Machine learning is an essential tool in a defender’s toolbox. The Forta Network supports a broad range of machine learning approaches, which are manifested in several bots deployed on the network today, which empowers the network to identify similar attacks as well as completely unknown attacks.

While Forta’s focus is threat monitoring, these capabilities can also be used more generically for any scenario where machine learning may be valuable as Forta’s network represents a distributed inference engine on on-chain activity.

Today, the following machine learning capabilities exist:

  • Deep Learning
    Deep Learning is a machine learning technique that can learn representations from large amounts of data without any feature engineering. It can develop knowledge about a particular domain and use it for a variety of tasks. For example, a deep learning model can go through vast amounts of blockchain transactions and develop knowledge of transaction metadata and patterns. With this knowledge, it can start detecting anomalous or malicious transactions.

    Here’s an example of how a deep learning model can learn facial features from profile pictures and use that knowledge to distinguish or recognize individuals in the photos: Deep Learning Example
    Deep Learning has made tremendous strides in the last few years. In the area of natural language processing, ChatGPT has received lots of attention in the last few months. A deep learning bot utilizing a pre-trained natural language model (BERT) classifies sentiment and topics of on-chain text messages. (bot link)
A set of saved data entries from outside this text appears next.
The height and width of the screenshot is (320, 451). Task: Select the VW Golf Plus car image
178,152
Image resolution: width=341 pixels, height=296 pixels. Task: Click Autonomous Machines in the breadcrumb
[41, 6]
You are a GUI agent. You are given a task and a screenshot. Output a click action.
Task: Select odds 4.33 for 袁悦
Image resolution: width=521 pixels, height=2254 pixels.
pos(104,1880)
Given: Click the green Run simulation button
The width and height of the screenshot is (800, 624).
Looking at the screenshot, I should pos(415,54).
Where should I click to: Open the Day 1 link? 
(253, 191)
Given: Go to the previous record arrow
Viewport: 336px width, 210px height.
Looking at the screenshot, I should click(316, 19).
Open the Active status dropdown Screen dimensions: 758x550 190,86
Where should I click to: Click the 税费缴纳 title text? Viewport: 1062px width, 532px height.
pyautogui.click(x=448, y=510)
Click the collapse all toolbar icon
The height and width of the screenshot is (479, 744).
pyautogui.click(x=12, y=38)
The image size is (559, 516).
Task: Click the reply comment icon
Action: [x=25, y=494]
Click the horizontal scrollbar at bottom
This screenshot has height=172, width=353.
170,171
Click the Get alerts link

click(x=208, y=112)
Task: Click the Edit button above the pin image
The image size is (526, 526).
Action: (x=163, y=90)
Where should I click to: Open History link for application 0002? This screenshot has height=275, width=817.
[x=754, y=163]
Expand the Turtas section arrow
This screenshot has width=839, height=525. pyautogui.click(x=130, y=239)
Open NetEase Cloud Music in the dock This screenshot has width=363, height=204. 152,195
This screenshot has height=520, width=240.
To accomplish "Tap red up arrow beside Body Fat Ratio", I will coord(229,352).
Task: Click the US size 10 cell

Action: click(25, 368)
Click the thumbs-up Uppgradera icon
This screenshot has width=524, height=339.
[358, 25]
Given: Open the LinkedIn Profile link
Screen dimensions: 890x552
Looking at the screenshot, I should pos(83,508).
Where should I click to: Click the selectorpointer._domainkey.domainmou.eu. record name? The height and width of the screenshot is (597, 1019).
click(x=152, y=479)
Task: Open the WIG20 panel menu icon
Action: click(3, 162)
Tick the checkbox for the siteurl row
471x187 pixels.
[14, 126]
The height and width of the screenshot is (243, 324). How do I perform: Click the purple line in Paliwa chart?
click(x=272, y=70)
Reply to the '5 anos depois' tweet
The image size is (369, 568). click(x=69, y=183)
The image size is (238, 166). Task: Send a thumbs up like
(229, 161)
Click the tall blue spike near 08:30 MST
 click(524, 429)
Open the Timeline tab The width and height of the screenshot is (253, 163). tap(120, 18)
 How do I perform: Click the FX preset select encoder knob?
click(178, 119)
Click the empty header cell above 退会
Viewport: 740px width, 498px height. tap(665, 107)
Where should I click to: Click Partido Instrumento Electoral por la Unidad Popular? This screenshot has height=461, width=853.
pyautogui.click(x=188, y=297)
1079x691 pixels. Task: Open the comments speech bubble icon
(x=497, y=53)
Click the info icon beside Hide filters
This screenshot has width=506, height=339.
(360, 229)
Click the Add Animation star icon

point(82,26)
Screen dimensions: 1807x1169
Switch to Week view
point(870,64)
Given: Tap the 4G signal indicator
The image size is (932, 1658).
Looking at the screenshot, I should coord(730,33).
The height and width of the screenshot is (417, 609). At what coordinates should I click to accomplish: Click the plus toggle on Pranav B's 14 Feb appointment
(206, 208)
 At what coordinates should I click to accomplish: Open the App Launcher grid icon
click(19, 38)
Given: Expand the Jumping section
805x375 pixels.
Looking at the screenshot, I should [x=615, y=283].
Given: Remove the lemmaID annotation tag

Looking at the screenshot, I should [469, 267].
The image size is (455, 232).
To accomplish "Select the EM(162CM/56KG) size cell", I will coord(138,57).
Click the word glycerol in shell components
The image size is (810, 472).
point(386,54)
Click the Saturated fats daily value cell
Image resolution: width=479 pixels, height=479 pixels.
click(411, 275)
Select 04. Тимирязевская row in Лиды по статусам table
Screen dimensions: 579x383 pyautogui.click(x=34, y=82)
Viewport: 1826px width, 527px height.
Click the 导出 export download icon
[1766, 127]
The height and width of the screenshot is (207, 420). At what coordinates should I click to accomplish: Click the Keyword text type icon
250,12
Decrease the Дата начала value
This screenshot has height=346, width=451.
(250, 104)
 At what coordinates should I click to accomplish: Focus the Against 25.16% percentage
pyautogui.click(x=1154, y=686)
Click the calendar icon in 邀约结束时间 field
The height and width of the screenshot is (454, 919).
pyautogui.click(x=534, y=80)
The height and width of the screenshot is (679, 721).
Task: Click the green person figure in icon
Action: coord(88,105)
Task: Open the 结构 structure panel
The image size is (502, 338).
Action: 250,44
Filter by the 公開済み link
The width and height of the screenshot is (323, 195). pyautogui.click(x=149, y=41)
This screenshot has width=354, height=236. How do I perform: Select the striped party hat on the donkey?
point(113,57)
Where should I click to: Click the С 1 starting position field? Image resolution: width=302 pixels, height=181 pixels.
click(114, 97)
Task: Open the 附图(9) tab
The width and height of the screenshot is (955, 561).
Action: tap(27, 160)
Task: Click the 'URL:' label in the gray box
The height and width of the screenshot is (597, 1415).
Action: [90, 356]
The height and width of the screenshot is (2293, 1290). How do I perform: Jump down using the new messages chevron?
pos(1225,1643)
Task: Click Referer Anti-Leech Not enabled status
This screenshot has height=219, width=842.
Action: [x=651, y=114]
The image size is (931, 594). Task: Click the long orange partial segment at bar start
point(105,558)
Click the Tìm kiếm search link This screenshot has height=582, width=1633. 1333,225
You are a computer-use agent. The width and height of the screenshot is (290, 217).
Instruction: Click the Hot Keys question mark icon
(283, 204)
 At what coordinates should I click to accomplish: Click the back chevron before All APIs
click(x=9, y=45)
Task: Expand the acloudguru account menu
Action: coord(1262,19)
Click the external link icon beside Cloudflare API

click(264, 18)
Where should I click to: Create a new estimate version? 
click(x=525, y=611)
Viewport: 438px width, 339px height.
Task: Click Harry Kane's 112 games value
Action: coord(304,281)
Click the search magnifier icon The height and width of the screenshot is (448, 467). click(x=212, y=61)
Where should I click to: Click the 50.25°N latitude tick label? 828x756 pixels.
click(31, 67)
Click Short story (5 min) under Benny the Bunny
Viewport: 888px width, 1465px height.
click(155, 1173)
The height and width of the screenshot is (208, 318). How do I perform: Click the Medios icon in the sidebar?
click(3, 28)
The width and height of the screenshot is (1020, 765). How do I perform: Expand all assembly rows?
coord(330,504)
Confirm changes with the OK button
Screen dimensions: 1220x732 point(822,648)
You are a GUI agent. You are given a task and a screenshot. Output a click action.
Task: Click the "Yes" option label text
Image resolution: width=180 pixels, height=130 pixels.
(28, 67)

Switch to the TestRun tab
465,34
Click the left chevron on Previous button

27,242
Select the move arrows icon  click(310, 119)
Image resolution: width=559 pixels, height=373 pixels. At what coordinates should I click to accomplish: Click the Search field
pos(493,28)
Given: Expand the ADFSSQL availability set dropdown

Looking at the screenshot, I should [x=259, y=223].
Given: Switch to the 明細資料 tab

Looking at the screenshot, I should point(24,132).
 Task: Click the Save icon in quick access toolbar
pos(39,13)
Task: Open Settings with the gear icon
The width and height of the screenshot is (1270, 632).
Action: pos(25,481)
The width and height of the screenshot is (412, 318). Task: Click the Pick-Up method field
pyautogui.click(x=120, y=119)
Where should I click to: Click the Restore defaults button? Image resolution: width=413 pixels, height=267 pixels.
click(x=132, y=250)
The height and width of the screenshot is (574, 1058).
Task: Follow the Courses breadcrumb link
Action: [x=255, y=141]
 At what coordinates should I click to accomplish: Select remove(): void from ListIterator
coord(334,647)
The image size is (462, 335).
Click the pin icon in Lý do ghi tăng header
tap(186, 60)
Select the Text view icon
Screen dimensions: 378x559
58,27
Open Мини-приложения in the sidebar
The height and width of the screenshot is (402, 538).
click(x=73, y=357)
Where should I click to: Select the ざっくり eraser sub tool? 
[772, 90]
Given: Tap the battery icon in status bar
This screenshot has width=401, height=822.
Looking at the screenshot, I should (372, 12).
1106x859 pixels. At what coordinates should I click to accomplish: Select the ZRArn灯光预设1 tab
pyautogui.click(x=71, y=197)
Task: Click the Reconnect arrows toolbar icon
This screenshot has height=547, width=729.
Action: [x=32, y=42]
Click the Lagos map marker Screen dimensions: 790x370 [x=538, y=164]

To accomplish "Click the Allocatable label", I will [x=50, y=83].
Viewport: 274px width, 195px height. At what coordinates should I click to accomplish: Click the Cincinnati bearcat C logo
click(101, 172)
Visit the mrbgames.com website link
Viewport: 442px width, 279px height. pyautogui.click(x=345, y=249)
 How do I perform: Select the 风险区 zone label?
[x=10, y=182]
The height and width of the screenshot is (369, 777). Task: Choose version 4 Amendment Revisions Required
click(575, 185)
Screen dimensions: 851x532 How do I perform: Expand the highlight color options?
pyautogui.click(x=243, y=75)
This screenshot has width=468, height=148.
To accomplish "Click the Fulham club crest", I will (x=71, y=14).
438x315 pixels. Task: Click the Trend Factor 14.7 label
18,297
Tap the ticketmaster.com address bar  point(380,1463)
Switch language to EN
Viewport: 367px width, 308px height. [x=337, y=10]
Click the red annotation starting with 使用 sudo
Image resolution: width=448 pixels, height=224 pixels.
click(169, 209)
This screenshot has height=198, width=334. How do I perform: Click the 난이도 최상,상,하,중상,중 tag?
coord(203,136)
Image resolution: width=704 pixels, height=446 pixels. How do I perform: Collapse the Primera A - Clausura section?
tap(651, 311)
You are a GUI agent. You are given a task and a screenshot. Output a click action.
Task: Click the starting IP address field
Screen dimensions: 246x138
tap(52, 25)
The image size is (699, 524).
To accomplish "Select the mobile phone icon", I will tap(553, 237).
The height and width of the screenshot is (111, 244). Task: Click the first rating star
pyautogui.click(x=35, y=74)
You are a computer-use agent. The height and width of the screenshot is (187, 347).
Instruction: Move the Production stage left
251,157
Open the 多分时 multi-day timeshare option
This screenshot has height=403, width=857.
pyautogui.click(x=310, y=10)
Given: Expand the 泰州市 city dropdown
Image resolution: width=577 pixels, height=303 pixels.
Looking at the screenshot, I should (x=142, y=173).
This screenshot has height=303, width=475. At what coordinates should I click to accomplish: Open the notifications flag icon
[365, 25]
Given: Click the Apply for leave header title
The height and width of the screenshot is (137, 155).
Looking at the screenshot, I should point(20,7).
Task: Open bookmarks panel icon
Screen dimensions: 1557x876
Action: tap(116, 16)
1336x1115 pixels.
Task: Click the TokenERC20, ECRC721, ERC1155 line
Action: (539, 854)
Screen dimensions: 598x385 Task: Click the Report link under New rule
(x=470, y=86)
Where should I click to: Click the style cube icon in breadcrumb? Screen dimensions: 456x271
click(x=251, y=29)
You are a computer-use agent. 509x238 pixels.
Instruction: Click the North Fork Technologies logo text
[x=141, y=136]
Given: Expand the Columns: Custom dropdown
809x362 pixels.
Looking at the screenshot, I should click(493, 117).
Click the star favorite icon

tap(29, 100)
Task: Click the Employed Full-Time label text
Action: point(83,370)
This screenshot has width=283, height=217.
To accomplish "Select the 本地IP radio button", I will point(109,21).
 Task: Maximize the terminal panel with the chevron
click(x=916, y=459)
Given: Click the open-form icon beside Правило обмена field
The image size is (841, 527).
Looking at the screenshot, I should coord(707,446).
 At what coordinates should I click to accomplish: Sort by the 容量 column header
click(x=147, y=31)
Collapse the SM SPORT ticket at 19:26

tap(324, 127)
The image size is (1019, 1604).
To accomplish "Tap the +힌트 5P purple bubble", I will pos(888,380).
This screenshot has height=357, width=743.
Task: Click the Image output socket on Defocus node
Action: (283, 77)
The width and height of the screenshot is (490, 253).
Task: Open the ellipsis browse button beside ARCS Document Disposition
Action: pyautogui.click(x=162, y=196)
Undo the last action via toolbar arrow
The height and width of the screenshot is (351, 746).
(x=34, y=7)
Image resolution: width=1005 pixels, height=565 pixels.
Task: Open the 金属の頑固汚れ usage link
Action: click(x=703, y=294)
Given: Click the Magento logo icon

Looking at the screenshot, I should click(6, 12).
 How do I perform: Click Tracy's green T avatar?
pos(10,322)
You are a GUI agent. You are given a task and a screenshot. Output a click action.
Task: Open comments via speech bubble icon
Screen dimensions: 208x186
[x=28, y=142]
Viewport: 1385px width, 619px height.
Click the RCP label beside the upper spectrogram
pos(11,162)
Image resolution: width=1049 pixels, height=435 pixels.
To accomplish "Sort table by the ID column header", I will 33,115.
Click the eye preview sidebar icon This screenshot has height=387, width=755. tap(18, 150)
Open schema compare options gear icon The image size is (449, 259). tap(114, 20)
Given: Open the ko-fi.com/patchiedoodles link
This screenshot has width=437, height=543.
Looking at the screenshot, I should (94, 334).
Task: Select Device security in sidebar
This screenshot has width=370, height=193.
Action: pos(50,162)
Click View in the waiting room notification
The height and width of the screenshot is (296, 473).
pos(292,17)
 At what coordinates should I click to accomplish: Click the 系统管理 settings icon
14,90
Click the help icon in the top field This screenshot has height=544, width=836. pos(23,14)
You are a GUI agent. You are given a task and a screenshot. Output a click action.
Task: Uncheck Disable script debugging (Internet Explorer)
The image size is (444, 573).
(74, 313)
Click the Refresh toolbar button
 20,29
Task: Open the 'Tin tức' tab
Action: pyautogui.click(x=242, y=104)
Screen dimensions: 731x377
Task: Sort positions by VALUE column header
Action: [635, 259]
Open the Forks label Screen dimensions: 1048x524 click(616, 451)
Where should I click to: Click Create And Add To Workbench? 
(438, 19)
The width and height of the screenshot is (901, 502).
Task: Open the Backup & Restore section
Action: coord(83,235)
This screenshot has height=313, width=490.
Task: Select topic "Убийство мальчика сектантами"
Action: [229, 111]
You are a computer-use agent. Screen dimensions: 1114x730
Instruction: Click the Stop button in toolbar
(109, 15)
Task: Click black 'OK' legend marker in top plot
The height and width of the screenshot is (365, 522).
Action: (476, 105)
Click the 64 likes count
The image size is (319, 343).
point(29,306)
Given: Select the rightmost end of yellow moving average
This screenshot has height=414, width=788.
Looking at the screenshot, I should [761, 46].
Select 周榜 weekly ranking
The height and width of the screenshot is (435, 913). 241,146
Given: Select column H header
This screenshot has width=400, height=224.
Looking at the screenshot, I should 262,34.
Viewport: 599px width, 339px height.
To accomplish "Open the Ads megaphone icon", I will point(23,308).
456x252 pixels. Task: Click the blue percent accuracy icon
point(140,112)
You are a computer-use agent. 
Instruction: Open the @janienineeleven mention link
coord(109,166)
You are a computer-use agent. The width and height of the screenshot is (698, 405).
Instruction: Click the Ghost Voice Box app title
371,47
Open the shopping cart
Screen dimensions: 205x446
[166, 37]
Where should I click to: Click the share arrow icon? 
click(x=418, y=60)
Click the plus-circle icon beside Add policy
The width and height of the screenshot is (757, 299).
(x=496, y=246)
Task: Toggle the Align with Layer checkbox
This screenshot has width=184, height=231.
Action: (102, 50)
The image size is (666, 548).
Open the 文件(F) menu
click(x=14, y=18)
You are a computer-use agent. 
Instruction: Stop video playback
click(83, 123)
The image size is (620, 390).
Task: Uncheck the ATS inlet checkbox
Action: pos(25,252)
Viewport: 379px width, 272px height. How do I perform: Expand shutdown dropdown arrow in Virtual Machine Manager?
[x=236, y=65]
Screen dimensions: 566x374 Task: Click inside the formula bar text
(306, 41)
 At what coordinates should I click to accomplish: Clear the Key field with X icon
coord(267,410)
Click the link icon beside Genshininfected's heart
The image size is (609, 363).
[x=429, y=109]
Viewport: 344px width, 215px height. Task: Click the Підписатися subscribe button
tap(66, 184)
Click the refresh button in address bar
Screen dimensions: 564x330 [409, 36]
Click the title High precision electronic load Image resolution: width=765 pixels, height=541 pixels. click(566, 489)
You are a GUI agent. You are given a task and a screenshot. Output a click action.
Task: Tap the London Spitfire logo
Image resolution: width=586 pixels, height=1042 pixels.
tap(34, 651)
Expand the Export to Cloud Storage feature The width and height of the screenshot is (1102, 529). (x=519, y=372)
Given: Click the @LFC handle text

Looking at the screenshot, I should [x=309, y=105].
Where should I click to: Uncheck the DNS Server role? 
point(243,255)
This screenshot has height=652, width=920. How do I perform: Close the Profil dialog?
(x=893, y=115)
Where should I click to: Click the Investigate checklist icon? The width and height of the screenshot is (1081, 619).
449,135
  • Supervised Classification
    Supervised classification is a machine learning approach to classify unknown instances based on labeled instances seen during the training phase. An example is a malicious contract classifier, which predicts whether a newly deployed contract is malicious. This approach identifies characteristics associated with malicious and benign contracts and uses those in its prediction. The advantage of supervised classification over simple heuristics is that the classifier is able to utilize many characteristics in its decision making than a bot author could capture in a manually created heuristic. (bot link / blog post link)

  • Anomaly Detection
    Supervised classification is great when trying to identify attacks that share characteristics of previously observed attacks. However, when faced with a novel attack, supervised classification fails. This is where anomaly detection comes; the algorithm learns what is considered normal and alerts on deviation of normal.

    However, abnormal doesn’t necessarily mean malicious, so these approaches are generally noisy (aka alert on abnormal that is not necessarily malicious). To filter out this noise, anomaly detectors are combined in such a way that they are consistent with attack behavior (e.g. anomaly detectors for each stage of the web3 attack chain trigger). Anomaly Detection Example

  • Time-series Anomaly Detection
    Anomaly detection can look at a transaction in isolation and identify whether it is anomalous. However, some anomalies are anomalies over time, such as a rise in error rates. Time-series anomaly detectors are suited for identifying these types of anomalies. Given there may be variance and seasonality contained in the data, the model needs to take those into account for an accurate model. Prophet is a library utilized by several deployed bots to identify such anomalies. (bot link, bot link, blog post link) Time-Series Anomaly Detection Example

  • Clustering
    Lastly, clustering is a method to group similar items together. For instance, for attack detection, one may be interested in grouping related addresses together that belong to the same person. This can be accomplished, for instance, by creating a connected graph to identify connected subcomponents or by a distance metric that takes into account characteristics of the addresses. (bot link) Clustering Example

Machine learning is not a silver bullet when it comes to threat detection. However, it is an important tool in the defender’s arsenal. Forta supports a broad range of machine learning approaches that identify attacks every single day to ultimately secure web3.